↓↓↓

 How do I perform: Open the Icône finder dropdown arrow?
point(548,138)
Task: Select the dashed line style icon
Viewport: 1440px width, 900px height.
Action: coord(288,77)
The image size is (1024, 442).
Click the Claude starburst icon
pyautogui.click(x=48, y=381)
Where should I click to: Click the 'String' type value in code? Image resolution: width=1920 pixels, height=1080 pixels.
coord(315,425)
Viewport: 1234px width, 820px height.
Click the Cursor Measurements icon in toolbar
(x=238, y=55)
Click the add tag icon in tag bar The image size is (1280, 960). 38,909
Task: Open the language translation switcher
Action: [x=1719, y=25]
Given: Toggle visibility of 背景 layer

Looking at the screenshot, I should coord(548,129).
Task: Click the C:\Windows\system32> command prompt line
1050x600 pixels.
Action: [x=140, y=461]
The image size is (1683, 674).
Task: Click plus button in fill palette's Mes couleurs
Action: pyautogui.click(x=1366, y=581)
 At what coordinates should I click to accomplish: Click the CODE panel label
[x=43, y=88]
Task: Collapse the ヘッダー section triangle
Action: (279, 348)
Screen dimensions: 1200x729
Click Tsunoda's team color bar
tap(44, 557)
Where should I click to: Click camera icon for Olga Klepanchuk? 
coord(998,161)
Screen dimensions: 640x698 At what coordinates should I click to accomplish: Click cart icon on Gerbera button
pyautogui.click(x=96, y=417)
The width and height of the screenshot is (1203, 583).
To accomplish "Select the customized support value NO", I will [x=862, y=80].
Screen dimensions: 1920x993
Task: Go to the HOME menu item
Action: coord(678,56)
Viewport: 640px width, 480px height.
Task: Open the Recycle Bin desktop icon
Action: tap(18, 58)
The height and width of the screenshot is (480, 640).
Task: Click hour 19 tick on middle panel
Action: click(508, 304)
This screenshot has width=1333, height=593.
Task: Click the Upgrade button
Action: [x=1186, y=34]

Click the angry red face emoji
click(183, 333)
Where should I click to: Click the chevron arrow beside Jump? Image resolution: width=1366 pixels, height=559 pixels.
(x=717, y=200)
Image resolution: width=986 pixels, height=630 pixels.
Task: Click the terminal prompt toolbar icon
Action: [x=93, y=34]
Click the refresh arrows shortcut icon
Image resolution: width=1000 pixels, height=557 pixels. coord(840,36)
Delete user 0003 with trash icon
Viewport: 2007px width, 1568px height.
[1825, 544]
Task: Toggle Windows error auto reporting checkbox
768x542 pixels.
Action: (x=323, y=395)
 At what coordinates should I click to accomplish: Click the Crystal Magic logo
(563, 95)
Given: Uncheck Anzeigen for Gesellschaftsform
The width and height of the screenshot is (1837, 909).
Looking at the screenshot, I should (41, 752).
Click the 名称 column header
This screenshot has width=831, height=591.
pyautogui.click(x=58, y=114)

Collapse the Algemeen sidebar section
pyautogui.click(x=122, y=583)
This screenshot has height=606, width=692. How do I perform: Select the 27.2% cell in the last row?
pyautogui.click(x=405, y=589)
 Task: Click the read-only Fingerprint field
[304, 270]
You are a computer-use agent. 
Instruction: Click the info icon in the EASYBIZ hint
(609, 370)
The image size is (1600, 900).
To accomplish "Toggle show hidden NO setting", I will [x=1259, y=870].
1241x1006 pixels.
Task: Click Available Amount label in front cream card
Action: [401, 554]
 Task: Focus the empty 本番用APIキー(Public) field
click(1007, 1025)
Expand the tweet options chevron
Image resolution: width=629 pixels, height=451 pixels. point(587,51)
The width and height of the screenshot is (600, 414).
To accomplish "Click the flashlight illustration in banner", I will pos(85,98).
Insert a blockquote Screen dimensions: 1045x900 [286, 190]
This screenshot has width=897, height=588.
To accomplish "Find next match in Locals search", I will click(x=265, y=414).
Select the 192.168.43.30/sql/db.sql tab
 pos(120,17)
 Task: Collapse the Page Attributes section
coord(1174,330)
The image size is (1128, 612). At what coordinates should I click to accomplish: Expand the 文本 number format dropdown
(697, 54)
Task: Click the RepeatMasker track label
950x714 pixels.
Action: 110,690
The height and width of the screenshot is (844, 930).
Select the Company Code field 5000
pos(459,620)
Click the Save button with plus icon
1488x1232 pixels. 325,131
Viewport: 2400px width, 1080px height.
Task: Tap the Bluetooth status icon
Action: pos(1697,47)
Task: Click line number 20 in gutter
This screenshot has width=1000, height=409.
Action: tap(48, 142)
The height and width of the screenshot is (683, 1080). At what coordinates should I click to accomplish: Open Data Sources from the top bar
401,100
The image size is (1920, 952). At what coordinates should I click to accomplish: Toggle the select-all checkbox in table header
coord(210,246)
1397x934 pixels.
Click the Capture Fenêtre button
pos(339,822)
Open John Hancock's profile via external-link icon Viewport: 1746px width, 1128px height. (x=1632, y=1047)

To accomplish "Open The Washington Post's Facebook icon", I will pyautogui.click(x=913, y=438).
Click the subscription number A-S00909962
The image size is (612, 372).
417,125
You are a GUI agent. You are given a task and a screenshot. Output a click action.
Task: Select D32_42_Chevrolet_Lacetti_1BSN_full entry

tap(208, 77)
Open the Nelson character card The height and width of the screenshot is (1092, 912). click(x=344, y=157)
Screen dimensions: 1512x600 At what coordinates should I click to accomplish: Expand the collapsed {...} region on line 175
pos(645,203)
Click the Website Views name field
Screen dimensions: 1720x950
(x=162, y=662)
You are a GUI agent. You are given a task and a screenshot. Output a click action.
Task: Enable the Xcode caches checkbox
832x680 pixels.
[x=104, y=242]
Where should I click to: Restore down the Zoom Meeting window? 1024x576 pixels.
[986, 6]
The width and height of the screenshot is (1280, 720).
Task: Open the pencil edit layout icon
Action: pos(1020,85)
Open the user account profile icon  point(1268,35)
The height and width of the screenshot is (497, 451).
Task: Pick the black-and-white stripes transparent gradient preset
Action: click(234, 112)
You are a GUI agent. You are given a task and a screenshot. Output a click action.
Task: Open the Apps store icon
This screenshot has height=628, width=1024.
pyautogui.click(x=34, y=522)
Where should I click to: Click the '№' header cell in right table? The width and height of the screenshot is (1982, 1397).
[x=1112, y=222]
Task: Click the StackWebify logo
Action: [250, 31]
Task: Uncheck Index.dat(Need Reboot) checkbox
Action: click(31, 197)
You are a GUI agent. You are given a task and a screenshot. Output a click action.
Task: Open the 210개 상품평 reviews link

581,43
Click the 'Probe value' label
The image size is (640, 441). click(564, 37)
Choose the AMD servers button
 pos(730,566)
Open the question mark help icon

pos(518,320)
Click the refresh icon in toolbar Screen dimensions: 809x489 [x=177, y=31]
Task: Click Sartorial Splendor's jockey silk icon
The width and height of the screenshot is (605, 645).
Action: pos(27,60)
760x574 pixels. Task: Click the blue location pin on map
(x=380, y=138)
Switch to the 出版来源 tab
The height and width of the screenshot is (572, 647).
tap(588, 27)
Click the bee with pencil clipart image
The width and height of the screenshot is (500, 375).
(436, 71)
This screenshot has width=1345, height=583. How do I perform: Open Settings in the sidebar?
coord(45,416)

↑↑↑

Assignment | Restate every entry above exactly as it stands.

Answer |
 How do I perform: Open the Icône finder dropdown arrow?
point(548,138)
Task: Select the dashed line style icon
Viewport: 1440px width, 900px height.
Action: coord(288,77)
The image size is (1024, 442).
Click the Claude starburst icon
pyautogui.click(x=48, y=381)
Where should I click to: Click the 'String' type value in code? Image resolution: width=1920 pixels, height=1080 pixels.
coord(315,425)
Viewport: 1234px width, 820px height.
Click the Cursor Measurements icon in toolbar
(x=238, y=55)
Click the add tag icon in tag bar The image size is (1280, 960). 38,909
Task: Open the language translation switcher
Action: [x=1719, y=25]
Given: Toggle visibility of 背景 layer

Looking at the screenshot, I should coord(548,129).
Task: Click the C:\Windows\system32> command prompt line
1050x600 pixels.
Action: [x=140, y=461]
The image size is (1683, 674).
Task: Click plus button in fill palette's Mes couleurs
Action: pyautogui.click(x=1366, y=581)
 At what coordinates should I click to accomplish: Click the CODE panel label
[x=43, y=88]
Task: Collapse the ヘッダー section triangle
Action: (279, 348)
Screen dimensions: 1200x729
Click Tsunoda's team color bar
tap(44, 557)
Where should I click to: Click camera icon for Olga Klepanchuk? 
coord(998,161)
Screen dimensions: 640x698 At what coordinates should I click to accomplish: Click cart icon on Gerbera button
pyautogui.click(x=96, y=417)
The width and height of the screenshot is (1203, 583).
To accomplish "Select the customized support value NO", I will [x=862, y=80].
Screen dimensions: 1920x993
Task: Go to the HOME menu item
Action: coord(678,56)
Viewport: 640px width, 480px height.
Task: Open the Recycle Bin desktop icon
Action: tap(18, 58)
The height and width of the screenshot is (480, 640).
Task: Click hour 19 tick on middle panel
Action: click(508, 304)
This screenshot has width=1333, height=593.
Task: Click the Upgrade button
Action: [x=1186, y=34]

Click the angry red face emoji
click(183, 333)
Where should I click to: Click the chevron arrow beside Jump? Image resolution: width=1366 pixels, height=559 pixels.
(x=717, y=200)
Image resolution: width=986 pixels, height=630 pixels.
Task: Click the terminal prompt toolbar icon
Action: [x=93, y=34]
Click the refresh arrows shortcut icon
Image resolution: width=1000 pixels, height=557 pixels. coord(840,36)
Delete user 0003 with trash icon
Viewport: 2007px width, 1568px height.
[1825, 544]
Task: Toggle Windows error auto reporting checkbox
768x542 pixels.
Action: (x=323, y=395)
 At what coordinates should I click to accomplish: Click the Crystal Magic logo
(563, 95)
Given: Uncheck Anzeigen for Gesellschaftsform
The width and height of the screenshot is (1837, 909).
Looking at the screenshot, I should (41, 752).
Click the 名称 column header
This screenshot has width=831, height=591.
pyautogui.click(x=58, y=114)

Collapse the Algemeen sidebar section
pyautogui.click(x=122, y=583)
This screenshot has height=606, width=692. How do I perform: Select the 27.2% cell in the last row?
pyautogui.click(x=405, y=589)
 Task: Click the read-only Fingerprint field
[304, 270]
You are a computer-use agent. 
Instruction: Click the info icon in the EASYBIZ hint
(609, 370)
The image size is (1600, 900).
To accomplish "Toggle show hidden NO setting", I will [x=1259, y=870].
1241x1006 pixels.
Task: Click Available Amount label in front cream card
Action: [401, 554]
 Task: Focus the empty 本番用APIキー(Public) field
click(1007, 1025)
Expand the tweet options chevron
Image resolution: width=629 pixels, height=451 pixels. point(587,51)
The width and height of the screenshot is (600, 414).
To accomplish "Click the flashlight illustration in banner", I will pos(85,98).
Insert a blockquote Screen dimensions: 1045x900 [286, 190]
This screenshot has width=897, height=588.
To accomplish "Find next match in Locals search", I will click(x=265, y=414).
Select the 192.168.43.30/sql/db.sql tab
 pos(120,17)
 Task: Collapse the Page Attributes section
coord(1174,330)
The image size is (1128, 612). At what coordinates should I click to accomplish: Expand the 文本 number format dropdown
(697, 54)
Task: Click the RepeatMasker track label
950x714 pixels.
Action: 110,690
The height and width of the screenshot is (844, 930).
Select the Company Code field 5000
pos(459,620)
Click the Save button with plus icon
1488x1232 pixels. 325,131
Viewport: 2400px width, 1080px height.
Task: Tap the Bluetooth status icon
Action: pos(1697,47)
Task: Click line number 20 in gutter
This screenshot has width=1000, height=409.
Action: tap(48, 142)
The height and width of the screenshot is (683, 1080). At what coordinates should I click to accomplish: Open Data Sources from the top bar
401,100
The image size is (1920, 952). At what coordinates should I click to accomplish: Toggle the select-all checkbox in table header
coord(210,246)
1397x934 pixels.
Click the Capture Fenêtre button
pos(339,822)
Open John Hancock's profile via external-link icon Viewport: 1746px width, 1128px height. (x=1632, y=1047)

To accomplish "Open The Washington Post's Facebook icon", I will pyautogui.click(x=913, y=438).
Click the subscription number A-S00909962
The image size is (612, 372).
417,125
You are a GUI agent. You are given a task and a screenshot. Output a click action.
Task: Select D32_42_Chevrolet_Lacetti_1BSN_full entry

tap(208, 77)
Open the Nelson character card The height and width of the screenshot is (1092, 912). click(x=344, y=157)
Screen dimensions: 1512x600 At what coordinates should I click to accomplish: Expand the collapsed {...} region on line 175
pos(645,203)
Click the Website Views name field
Screen dimensions: 1720x950
(x=162, y=662)
You are a GUI agent. You are given a task and a screenshot. Output a click action.
Task: Enable the Xcode caches checkbox
832x680 pixels.
[x=104, y=242]
Where should I click to: Restore down the Zoom Meeting window? 1024x576 pixels.
[986, 6]
The width and height of the screenshot is (1280, 720).
Task: Open the pencil edit layout icon
Action: pos(1020,85)
Open the user account profile icon  point(1268,35)
The height and width of the screenshot is (497, 451).
Task: Pick the black-and-white stripes transparent gradient preset
Action: click(234, 112)
You are a GUI agent. You are given a task and a screenshot. Output a click action.
Task: Open the Apps store icon
This screenshot has height=628, width=1024.
pyautogui.click(x=34, y=522)
Where should I click to: Click the '№' header cell in right table? The width and height of the screenshot is (1982, 1397).
[x=1112, y=222]
Task: Click the StackWebify logo
Action: [250, 31]
Task: Uncheck Index.dat(Need Reboot) checkbox
Action: click(31, 197)
You are a GUI agent. You are given a task and a screenshot. Output a click action.
Task: Open the 210개 상품평 reviews link

581,43
Click the 'Probe value' label
The image size is (640, 441). click(564, 37)
Choose the AMD servers button
 pos(730,566)
Open the question mark help icon

pos(518,320)
Click the refresh icon in toolbar Screen dimensions: 809x489 [x=177, y=31]
Task: Click Sartorial Splendor's jockey silk icon
The width and height of the screenshot is (605, 645).
Action: pos(27,60)
760x574 pixels. Task: Click the blue location pin on map
(x=380, y=138)
Switch to the 出版来源 tab
The height and width of the screenshot is (572, 647).
tap(588, 27)
Click the bee with pencil clipart image
The width and height of the screenshot is (500, 375).
(436, 71)
This screenshot has width=1345, height=583. How do I perform: Open Settings in the sidebar?
coord(45,416)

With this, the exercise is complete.